ETrade Financial Corp. is launching a robo-advisor with a twist: human beings.
The discount broker follows in the footsteps of Charles Schwab Corp., which built its robo-advisor last year, and of startups including Betterment and Wealthfront. Like competing products, ETrade’s Adaptive Portfolio will automatically build custom portfolios for clients at a fraction of what a human financial advisor would charge. But deep in the gears of ETrade’s robo-advisor, people are fully in charge, defying contemporary investing trends.
Previous robos have embraced passive investing, using index funds that include exchange-traded funds (ETFs) rather than pricier actively managed funds.

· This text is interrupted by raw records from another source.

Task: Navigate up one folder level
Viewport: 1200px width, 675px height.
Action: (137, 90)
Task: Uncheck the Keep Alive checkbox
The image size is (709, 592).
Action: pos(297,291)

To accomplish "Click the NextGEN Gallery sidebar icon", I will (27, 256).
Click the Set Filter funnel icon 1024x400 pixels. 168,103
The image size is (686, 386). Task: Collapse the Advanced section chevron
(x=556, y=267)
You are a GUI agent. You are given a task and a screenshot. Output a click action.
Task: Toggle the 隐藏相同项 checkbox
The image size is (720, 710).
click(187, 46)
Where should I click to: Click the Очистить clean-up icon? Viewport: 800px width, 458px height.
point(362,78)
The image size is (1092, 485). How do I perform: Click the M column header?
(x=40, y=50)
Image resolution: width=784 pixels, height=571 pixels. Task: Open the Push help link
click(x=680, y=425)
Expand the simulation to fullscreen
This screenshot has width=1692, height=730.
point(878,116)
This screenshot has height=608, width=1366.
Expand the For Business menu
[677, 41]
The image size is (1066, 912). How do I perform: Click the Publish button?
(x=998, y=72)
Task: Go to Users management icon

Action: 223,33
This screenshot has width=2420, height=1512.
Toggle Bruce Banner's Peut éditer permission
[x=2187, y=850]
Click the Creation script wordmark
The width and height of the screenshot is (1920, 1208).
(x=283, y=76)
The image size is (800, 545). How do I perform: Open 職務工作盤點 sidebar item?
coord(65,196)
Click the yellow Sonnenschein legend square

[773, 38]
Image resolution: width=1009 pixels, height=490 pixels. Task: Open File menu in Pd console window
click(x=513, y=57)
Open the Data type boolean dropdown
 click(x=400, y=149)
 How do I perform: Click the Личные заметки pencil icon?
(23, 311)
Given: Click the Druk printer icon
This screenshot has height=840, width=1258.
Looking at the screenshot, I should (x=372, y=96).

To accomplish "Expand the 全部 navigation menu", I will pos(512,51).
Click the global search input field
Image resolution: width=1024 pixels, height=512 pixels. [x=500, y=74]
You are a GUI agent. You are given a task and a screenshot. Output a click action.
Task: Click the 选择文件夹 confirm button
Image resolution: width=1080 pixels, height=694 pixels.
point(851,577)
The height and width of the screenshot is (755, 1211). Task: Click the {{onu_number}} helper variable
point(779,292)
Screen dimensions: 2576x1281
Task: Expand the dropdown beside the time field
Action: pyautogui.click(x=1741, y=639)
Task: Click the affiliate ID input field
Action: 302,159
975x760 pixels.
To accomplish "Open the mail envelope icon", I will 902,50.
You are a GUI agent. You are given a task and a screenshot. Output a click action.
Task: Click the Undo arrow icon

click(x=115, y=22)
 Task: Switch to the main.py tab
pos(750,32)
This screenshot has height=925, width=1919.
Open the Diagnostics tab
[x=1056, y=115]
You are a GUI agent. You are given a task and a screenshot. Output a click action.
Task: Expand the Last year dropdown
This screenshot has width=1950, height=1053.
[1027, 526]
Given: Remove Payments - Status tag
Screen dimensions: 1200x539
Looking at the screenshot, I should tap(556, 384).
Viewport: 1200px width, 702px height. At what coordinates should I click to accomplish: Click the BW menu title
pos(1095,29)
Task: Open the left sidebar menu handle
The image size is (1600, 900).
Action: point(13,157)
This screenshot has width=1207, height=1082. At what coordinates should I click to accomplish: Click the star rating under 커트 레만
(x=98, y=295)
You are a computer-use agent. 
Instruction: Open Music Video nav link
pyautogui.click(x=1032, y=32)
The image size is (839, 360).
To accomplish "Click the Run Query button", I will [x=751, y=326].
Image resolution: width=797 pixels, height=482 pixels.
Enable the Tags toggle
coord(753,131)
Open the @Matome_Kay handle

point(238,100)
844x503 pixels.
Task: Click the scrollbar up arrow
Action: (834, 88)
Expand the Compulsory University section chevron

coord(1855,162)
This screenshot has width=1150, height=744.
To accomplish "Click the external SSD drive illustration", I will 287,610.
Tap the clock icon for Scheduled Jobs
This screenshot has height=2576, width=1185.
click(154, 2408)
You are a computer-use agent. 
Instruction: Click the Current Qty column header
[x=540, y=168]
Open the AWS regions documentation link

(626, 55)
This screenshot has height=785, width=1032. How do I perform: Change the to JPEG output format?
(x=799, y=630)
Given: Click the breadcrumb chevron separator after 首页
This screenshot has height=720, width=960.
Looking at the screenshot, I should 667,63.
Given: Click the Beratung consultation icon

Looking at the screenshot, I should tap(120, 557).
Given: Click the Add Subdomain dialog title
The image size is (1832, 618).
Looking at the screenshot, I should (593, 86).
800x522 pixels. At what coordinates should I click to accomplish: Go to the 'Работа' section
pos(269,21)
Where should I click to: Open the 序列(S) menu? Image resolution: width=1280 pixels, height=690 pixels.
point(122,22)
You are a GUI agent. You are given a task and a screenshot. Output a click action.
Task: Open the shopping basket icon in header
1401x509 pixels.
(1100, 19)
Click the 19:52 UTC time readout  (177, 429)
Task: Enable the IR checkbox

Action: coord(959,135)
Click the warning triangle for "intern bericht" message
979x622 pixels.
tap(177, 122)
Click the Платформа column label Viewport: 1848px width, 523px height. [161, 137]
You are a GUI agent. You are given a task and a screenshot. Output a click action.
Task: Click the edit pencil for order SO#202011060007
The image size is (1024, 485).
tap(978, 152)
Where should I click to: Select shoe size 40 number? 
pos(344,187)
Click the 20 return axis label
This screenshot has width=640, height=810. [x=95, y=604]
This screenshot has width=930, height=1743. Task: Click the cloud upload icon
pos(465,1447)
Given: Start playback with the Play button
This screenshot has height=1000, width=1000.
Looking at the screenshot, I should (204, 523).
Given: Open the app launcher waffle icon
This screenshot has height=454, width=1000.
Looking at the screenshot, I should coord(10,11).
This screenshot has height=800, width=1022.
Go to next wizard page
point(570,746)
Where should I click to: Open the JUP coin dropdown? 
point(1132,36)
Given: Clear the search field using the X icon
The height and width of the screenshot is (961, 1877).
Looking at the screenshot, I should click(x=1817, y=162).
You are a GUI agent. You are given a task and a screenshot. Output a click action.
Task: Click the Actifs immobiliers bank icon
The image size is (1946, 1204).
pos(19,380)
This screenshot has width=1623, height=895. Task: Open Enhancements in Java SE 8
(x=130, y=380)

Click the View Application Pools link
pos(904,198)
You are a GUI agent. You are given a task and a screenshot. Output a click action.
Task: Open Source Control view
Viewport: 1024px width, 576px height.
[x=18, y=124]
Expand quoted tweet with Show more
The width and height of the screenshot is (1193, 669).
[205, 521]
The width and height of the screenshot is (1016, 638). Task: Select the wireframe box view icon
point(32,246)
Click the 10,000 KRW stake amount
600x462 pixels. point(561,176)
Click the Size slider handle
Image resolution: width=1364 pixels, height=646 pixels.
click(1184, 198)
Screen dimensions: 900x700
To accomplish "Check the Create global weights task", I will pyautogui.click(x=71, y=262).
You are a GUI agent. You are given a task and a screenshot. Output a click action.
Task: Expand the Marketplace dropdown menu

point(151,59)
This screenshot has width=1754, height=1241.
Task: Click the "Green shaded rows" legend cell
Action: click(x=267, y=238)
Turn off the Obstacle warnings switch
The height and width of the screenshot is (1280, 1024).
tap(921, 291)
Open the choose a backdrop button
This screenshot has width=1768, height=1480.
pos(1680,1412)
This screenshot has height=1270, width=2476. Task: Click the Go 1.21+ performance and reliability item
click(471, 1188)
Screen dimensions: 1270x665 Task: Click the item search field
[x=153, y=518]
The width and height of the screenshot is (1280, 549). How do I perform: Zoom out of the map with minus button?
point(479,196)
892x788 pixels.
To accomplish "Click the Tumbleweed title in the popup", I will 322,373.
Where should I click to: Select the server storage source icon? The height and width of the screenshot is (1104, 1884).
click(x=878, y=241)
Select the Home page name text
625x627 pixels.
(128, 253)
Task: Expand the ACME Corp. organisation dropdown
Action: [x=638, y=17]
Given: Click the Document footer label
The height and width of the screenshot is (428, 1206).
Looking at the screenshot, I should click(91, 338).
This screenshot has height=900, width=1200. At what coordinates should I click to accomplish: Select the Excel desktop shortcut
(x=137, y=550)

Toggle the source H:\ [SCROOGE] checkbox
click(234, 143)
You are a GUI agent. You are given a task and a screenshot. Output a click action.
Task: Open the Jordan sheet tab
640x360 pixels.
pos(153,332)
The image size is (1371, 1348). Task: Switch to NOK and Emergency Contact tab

They use a consistent set of formulas to determine how to spread money across different asset classes. At ETrade, a nine-member investment team will tweak portfolios in response to market conditions.
Customers will have two investment options: an ETF-only portfolio and one that includes actively managed mutual funds, along with index funds. Rich Messina, ETrade’s senior vice president of investment product management, and the investment committee will vet the fund managers, deciding when and how much to invest with them.
All this flies in the face of recent trends in the investing world. Passive strategies have been taking a steadily larger piece of investors’ portfolios over the past decade. Investors poured $1.2 trillion into U.S. domestic stock index funds and ETFs from 2007 to 2015, while actively managed domestic stock mutual funds experienced a net outflow of $835 billion, according to the Investment Company Institute.
Investors seem to have come around to a view, popularized by Vanguard Group founder John Bogle and backed up by academic theory and recent results, that it’s very difficult to beat the market consistently. It's practically impossible to predict which fund manager will be able to outperform, the theory goes. Because active strategies cost more, they almost always fall behind passive strategies that buy up wide swaths of the market with cheap index funds.
“Over time, there’s really no way around the fact that the index fund wins,” Bogle, now 87 years old, told Bloomberg Television in 2013.
Following this advice, Wealthfront, Betterment, and other startup financial advisory firms tend to take a passive-only approach, using only ETFs with low expense ratios. ETrade’s hybrid approach ends up costing more, so its clients may underperform, unless its staff makes the right picks and finds a way to beat the market. That said, the fees are still far below the costs of a personal financial advisor and a portfolio entirely made up of actively managed funds.
The service charges customers 0.3 percent of their assets a year, with an account minimum of $10,000, compared to Schwab’s Intelligent Portfolios robo-advisor, which is free, and Betterment's, which charges 0.15 percent to 0.35 percent, based on account size. Wealthfront charges 0.25 percent per year on assets after the first $10,000.
In addition to any management fees for the portfolio, customers of all four robo-advisors must pay expenses for the funds in which they're invested. The very cheapest ETFs can cost just 0.03 percent per year vs. more than 1 percent for most actively managed equity funds.